ErbB4, a receptor tyrosine kinase, coordinates organization of the seminiferous tubules in the developing testis.

Although close to every fifth couple nowadays has difficulty conceiving, the molecular mechanisms behind the decline in human reproduction remain poorly understood. We report here that the receptor tyrosine kinase Erbb4 is a candidate causal gene, because it is expressed in a sexually dimorphic manner and is abundant in the developing and adult testes in the mouse. Sertoli cell-specific Erbb4-knockout mice have a compromised 3-dimensional organization of the testicular seminiferous tubules that affects their fertility. More specifically, adhesion defects are observed in the absence of Erbb4, which are characterized by changes in the expression of laminin-1, N-cadherin, claudin-3, and certain cell-cell junction components between the Sertoli and germ cells.
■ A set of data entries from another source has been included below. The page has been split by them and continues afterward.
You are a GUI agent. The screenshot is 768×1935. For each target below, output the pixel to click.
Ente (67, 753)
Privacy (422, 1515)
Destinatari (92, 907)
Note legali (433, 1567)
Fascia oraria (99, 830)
Interestingly, Erbb4 knockout also had an effect on the Leydig cells, which suggests a paracrine influence of Sertoli cells expressing ErbB4. Many of the defects observed in Erbb4-knockout mice are rescued in targeted ERBB4 gain-of-function mice, pointing to a coordination role for ErbB4 in the developing testis. Thus, the ErbB4 receptor tyrosine kinase promotes seminiferous tubule development by controlling Sertoli cell and germ cell adhesion.